I don't know my way around the school.

I don't know about any other subjects.

I will have to show round someone entering sixth form or I will be of no use.

I have never been into one building.

How am I going to talk knowledgeably?

I only know 11 teachers names.

This could be interesting.

Lord help my school.
I love it though. Hopefully that will come across.

Night.


Thursday 19 September 2013

Happy Birthday HJG

My day was fantastic. I was euphoric until...

I realised I'd forgotten it was Hermione Jean Granger's Birthday.

At this point I was wracked with guilt. Hermione is me. We have the same hair even (apart from mine is saved with hairdryers). I am in 6th form so I could have worn a piece of merchandise or something.

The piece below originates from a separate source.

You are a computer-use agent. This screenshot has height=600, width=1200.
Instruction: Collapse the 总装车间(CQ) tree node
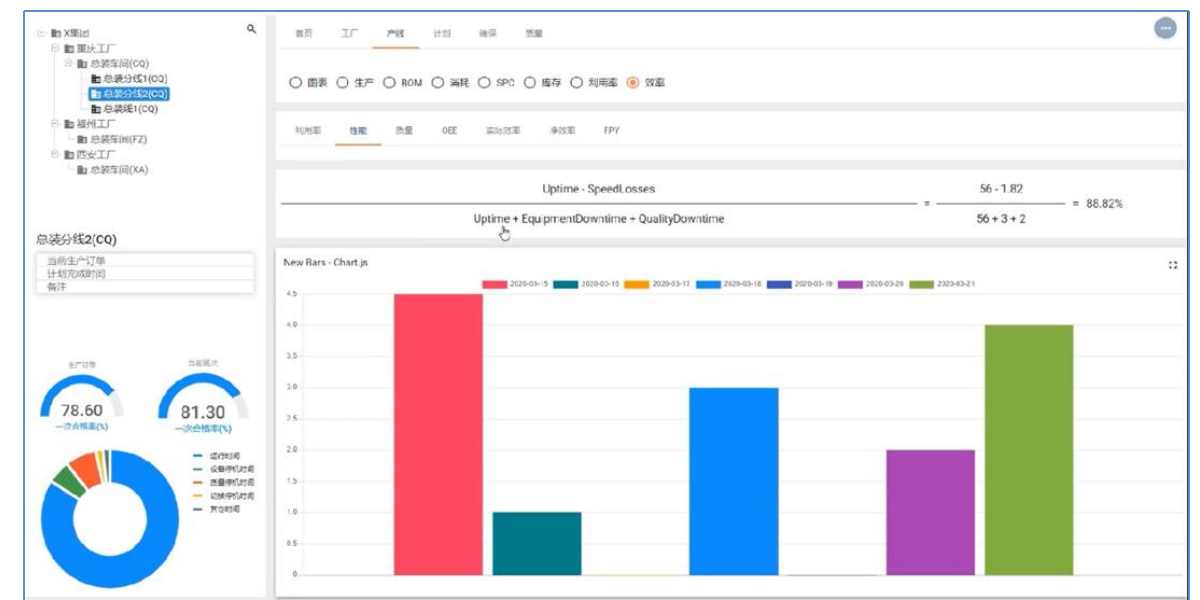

I AM 17 IN 8 DAYS WHY DO I CARE SO MUCH.

So, at 8.30pm I danced around my kitchen, badly, wearing my time turner, reblogging every Hermione gif ever and painting my nails red and gold.

And then I relealised, not only had I missed Hermiones Birthday but I'd missed Alaska Day.
So in apology here is your fictional character calender

January 10th - Alaska Day (wear white flowers in your hair)
March 1st - Ron Weasleys birthday
March 29th - Hazel Grace's half birthday
May 2nd - end of the Battle of Hogwarts
June 21st - summer solstice "you are the true son of the sea god" HOLD ME.
July 31st - Harry's Birthday
August 18th - Percy Jackson's birthday
September 1st - Hogwarts starting day (special note 2017 which is last scene ever recorded in HP books. I will be at Kings Cross)
September 19th - Hermione's Birthday
September 29th - Hazel Grace's Birthday

However, this does all beg the question:

Why am I such a dork?

Night.

Wednesday 18 September 2013

On writing short posts

Would you be disappointed if my posts were more frequent but shorter?

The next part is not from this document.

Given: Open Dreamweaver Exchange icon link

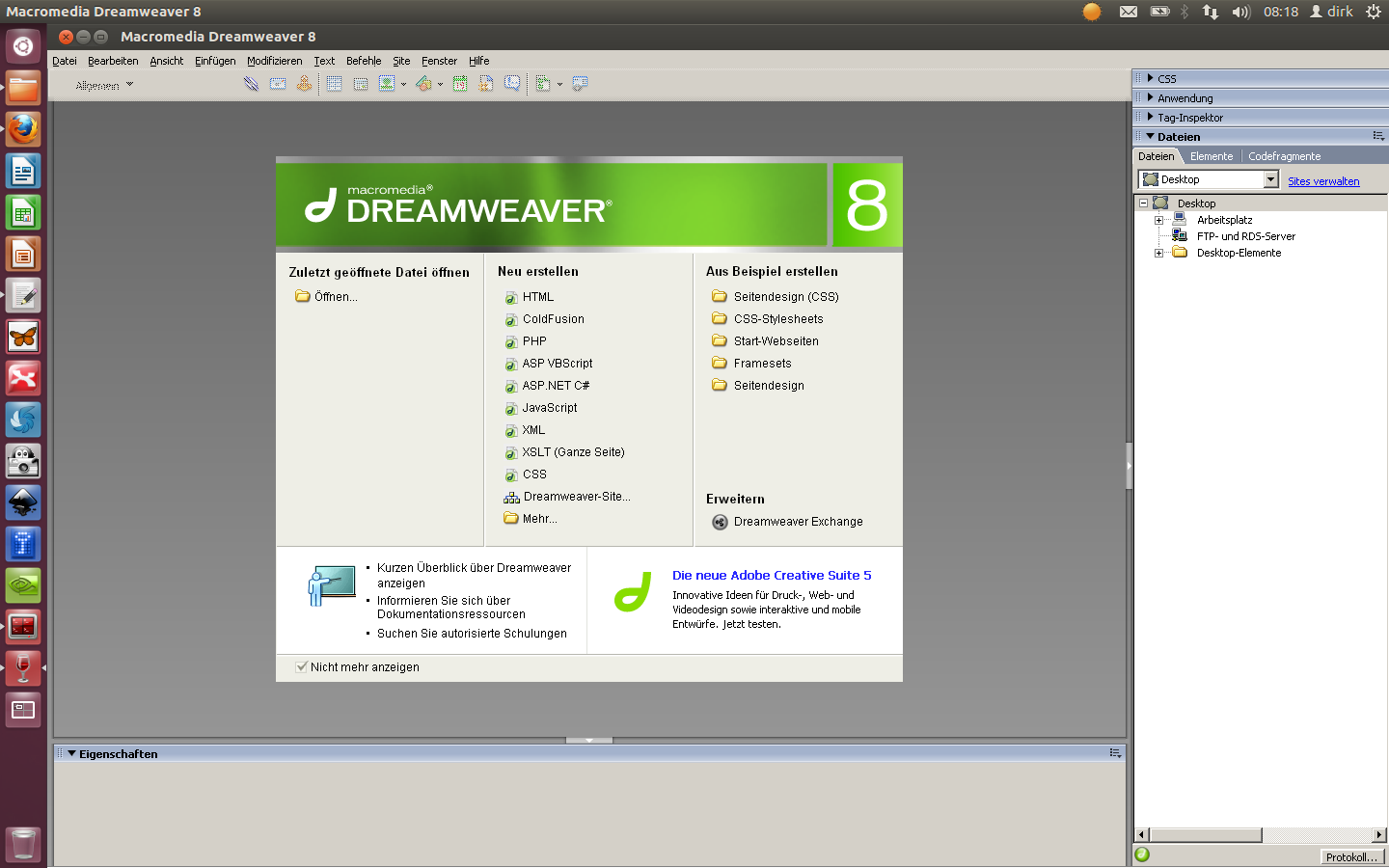Looking at the screenshot, I should click(x=720, y=522).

I would still do essays but I would do short posts.

On tumblr you can get away with it.

On blogger, not so much.

I always feel I should write long posts.

I'm exhausted but incredibly happy at the same time.

I can't quite get my head around my constant levels of euphoria.

I have a lot of work.

And that's not fun.

But I'm happy.



I guess that's all that counts.



Saturday 14 September 2013

Why I'm not happy with a Harry Potter spinoff.

I've wanted this for 6 years now. I've wanted another Harry Potter book. I loved every page of the original series. And I've finally got what I've wanted. So why am I not happy?

1) it's a film. The Harry Potter films were good but they were nothing like the books. "Yeah but J K Rowling will be writing it." Doesn't matter. Harry is not sassy in the filns The best thing about the books were the wit, the level of detail and Dumbledore. The films lack these things.

2) this leads me on to my second point: Michael Gambon. No one has slaughtered a book-to-film adaptation like Dumbledore's final scene. I could have acted in it and would have played a more convincing Dumbledore despite being a 13 year old female at the time. Rowling included some beautiful lines AND GAMBON YOU KILLED THEM.

3) the plot finished. Move on. Rowling as released fantastic books recently, especially The Cuckoos Calling, but no, even though Harry was given the best ending in literature history we're still milking this. Make more merchandice. Don't release another film. Better yet, rebuild Wizarding World of Harry Potter with Disney, who have a far better set of Imagineers and attention to detail than Universal have ever had *disclaimer: do not sue me. Use the money you would have spent on a lawyer to make better rides*

4) Could there be a more obscure plotline than Newt Scalmander? Pick Degalus Diggle,  for goodness sake.

5) Harry Potter was beautiful. But don't get everyone's hopes up for this film as everybody has Gatsbied the last film (to Gatsby - to glorify something in your mind until it is guaranteed to fall short of that expectation) but I ask you, civilians!  Where was Kreacher in the last battle? Where was the wand fight infront of everyone? And a wand is like a gun, not a hose, spells do not fight each other.

I loved Harry Potter, but if you really love him, let him go.

Thursday 5 September 2013

In defence of: blogging while tired

My last two blogs have been posted this week and as you may have gathered,  I started a new school. Being new is exhausting, I'm learning everything all at once. As a result I'm blogging while being ridiculously exhausted and I'm loving the results.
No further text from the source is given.